- _Activity_: Search the listing below for "Click". Copy each matching line.

- _Data_:
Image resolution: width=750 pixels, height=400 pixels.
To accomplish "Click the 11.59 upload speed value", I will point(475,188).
...
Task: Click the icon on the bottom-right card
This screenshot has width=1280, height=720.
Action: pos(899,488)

- _Output of the exercise_:
To accomplish "Click the 11.59 upload speed value", I will point(475,188).
Task: Click the icon on the bottom-right card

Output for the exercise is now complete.